La lengua nos exigirá tomar riesgos
A estas alturas, el debate sobre lengua e inmigración ha caducado, porque quien quiera negar la evidencia se está engañando a sí mismo y a los demás: que Catalunya tenía 4 millones de habitantes en 1960 y ahora tiene 8 es un dato irrebatible. Que esta duplicación se debe a la inmigración es una certeza. Lo que sí admite discusión es si el predominio del castellano se debe a la voluntad lingüicida de los recién llegados, o si lo que estamos viviendo es una lógica derivación del contexto sociopolítico.
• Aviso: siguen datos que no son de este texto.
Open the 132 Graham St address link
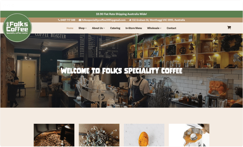This screenshot has height=147, width=243. (x=158, y=20)
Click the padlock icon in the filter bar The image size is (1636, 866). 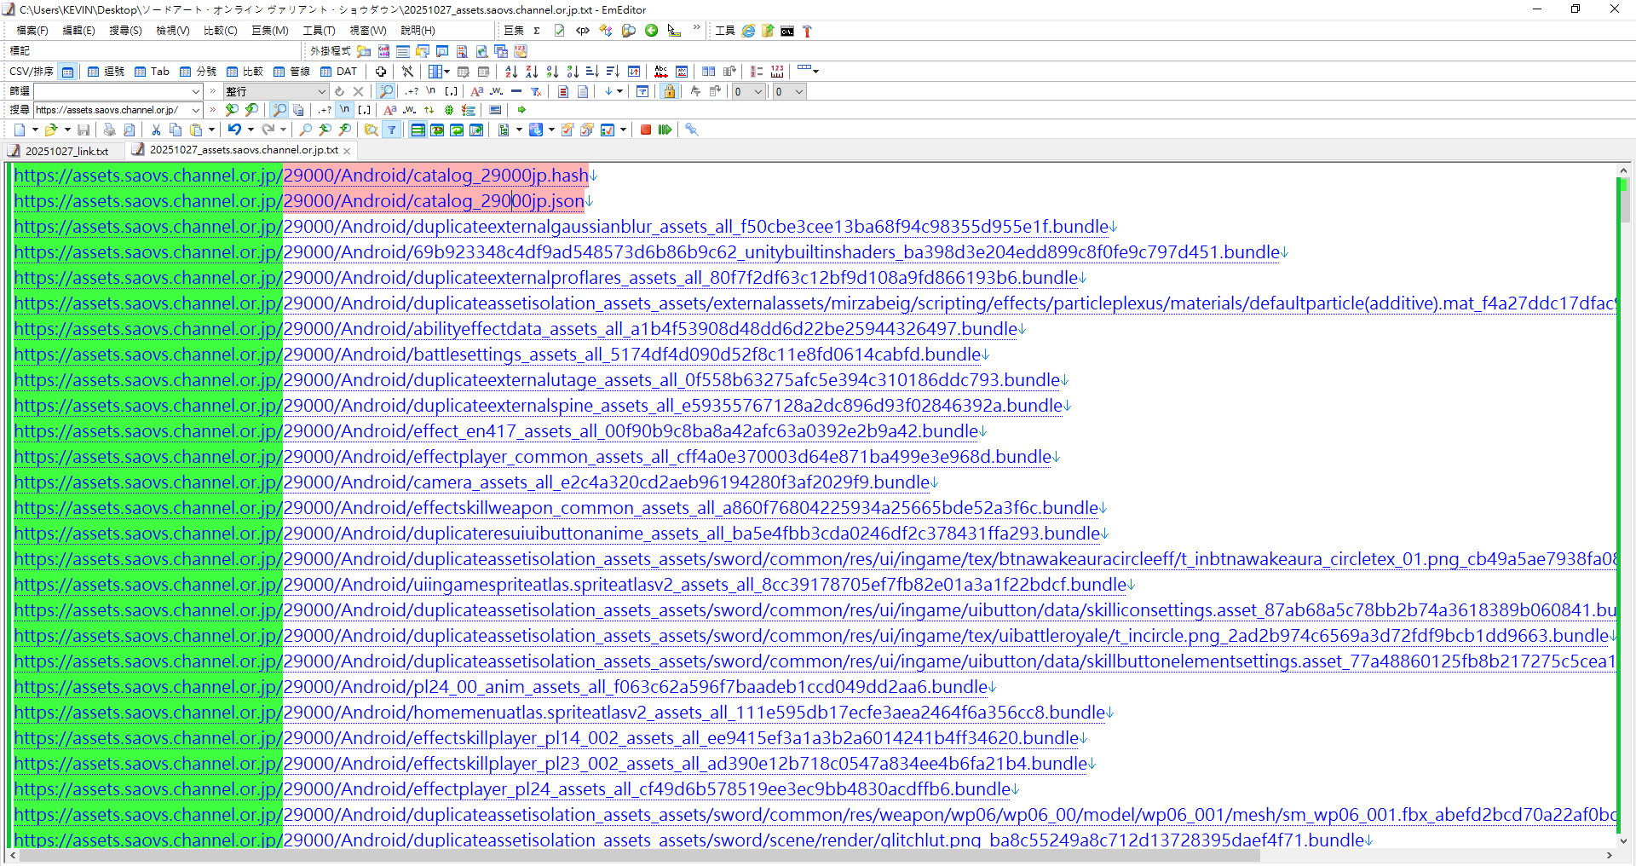point(669,91)
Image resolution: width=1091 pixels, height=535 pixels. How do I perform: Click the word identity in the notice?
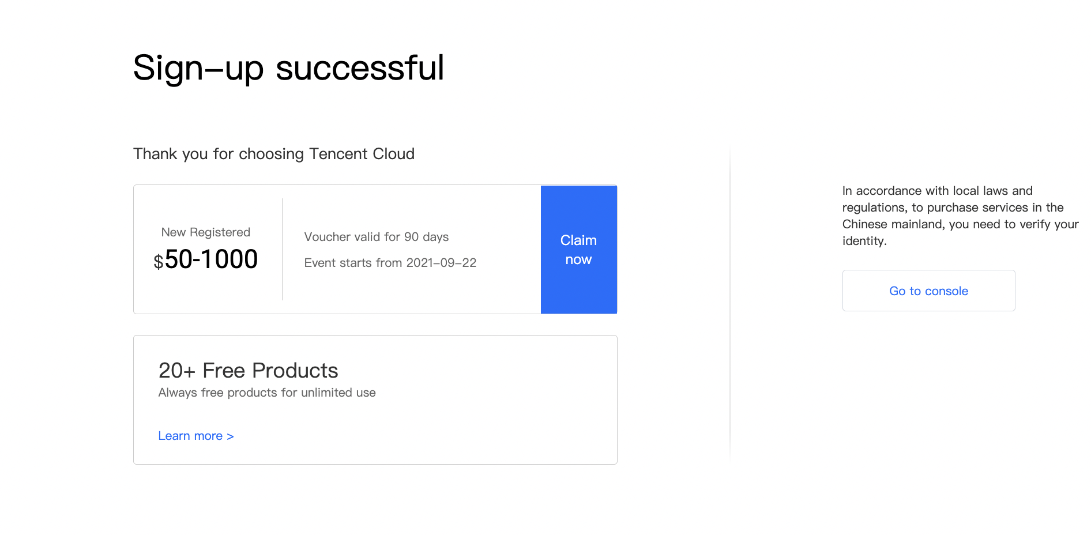864,241
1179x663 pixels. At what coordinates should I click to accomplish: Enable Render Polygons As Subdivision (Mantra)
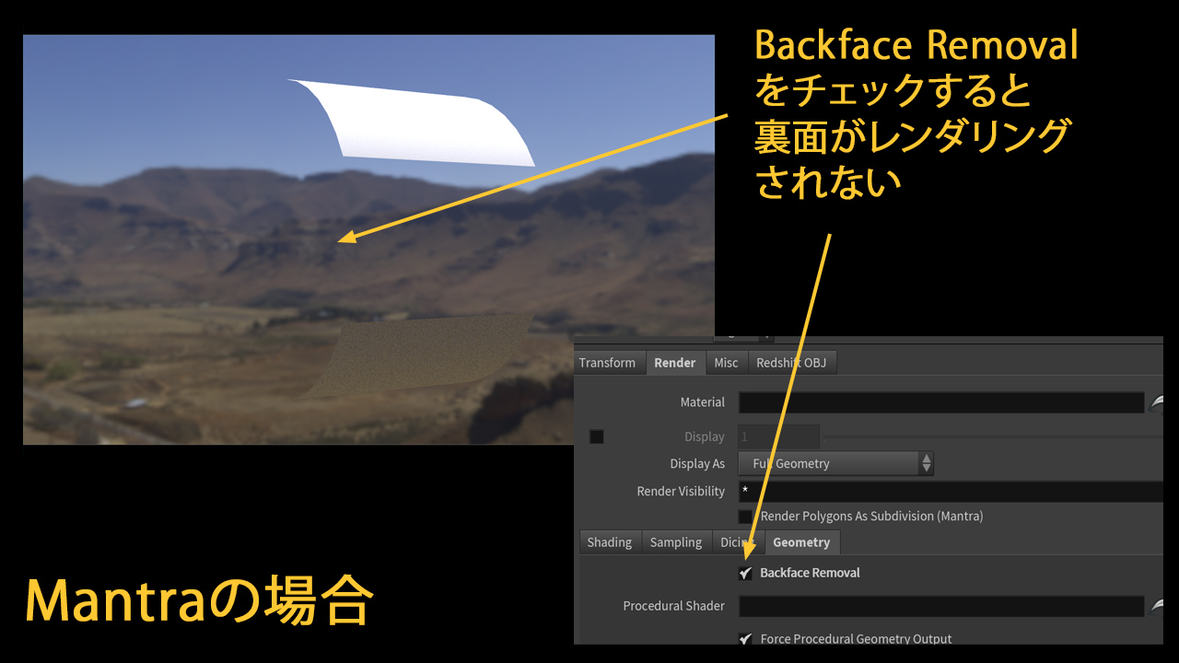pyautogui.click(x=745, y=517)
Las oleadas migratorias del siglo pasado llegaron a un país donde el catalán era mayoritario pero estaba fuera de la vida pública, de la escuela y de los medios. Los catalanohablantes, indefensos, tuvieron que aceptar que el castellano fuera la lengua franca entre los autóctonos (bilingües) y los recién llegados (monolingües). Sin embargo, miles de hijos de aquellas oleadas se incorporaron a la lengua del país, lo que es un éxito notable, pero no suficiente. Porque las oleadas posteriores, las de este siglo, de origen más diverso, llegaron con el catalán ya oficial, pero en una situación en la que el castellano era la lengua principal de la mitad de la población, y la única de conocimiento obligatorio. Por lo tanto, en conjunto, la inmigración del último medio siglo ha hecho lo que hacen todos los recién llegados: elegir hacer lo imprescindible, por encima de lo deseable.
No pretendo exonerar ciertos tics neocoloniales que han humillado a muchos catalanohablantes. Conductas supremacistas que nos exigían cambiar de idioma por "educación" o, peor aún, porque "estamos en España". Pero en general es acertado el dicho castellano "a donde fueres, haz lo que vieres": un Mohammed instalado en la Vall d’en Bas en pocos años se ha convertido en en Met y habla un catalán de la Garrotxa magnífico, mientras que hay miles de andaluces o extremeños que llevan 40 años viviendo en Badalona y no saben decir ni buenos días. Somos lo que somos y el contexto en el que nos movemos. Flujos de inmigración demasiado repentinos han producido burbujas cerradas. Con una natalidad más generosa, una inmigración paulatina y una lengua no enterrada durante el larguísimo paréntesis franquista, las cosas habrían ido diferente. Pero el pesar, ahora, no nos es útil.
Lo que toca es hacer inventario (dos millones de hablantes, una lengua viva en las instituciones, en los medios y en la cultura, miles de extranjeros estudiando catalán por gusto o por imperativos laborales) y después un recuento de peligros y déficits (auge del castellano como lengua de socialización entre los jóvenes, percepción del catalán como idioma innecesario, mayoría insultante de castellano e inglés en los productos culturales y de ocio, provincianismo de celebridades y referentes sociales que adoptan el castellano para hacerse perdonar su origen en un mercado más amplio, etcétera).
La tercera fase es elaborar un plan de emergencia, que para mí se basa en cuatro medidas. Primera: militancia lingüística –rocosa, insobornable– de los catalanohablantes. Esto puede empezar a modificar el paisaje lingüístico, y tenemos pruebas de ello. Segunda: inversión masiva en la catalanización de la vida pública, en el ámbito social, mediático y cultural (esto se está haciendo, pero en un grado insuficiente para corregir las inercias del mercado). Tercera: definir un modelo de país que ya no pase por el crecimiento desbocado y la precariedad laboral. Y cuarta: establecer por ley la obligatoriedad del conocimiento del catalán y su uso preferente en todos los ámbitos. Esta es la clave para amortiguar la actitud de una parte de la inmigración y ofrecer la puerta de salida a otra parte, la más hostil. Este cuarto punto desborda los límites de la Constitución y nos lleva, inevitablemente, al conflicto con el Estado. Otra vez, sí... Pero hay que afrontar nuestra verdad incómoda: sin tomar riesgos, el futuro del catalán se mide en algunas décadas.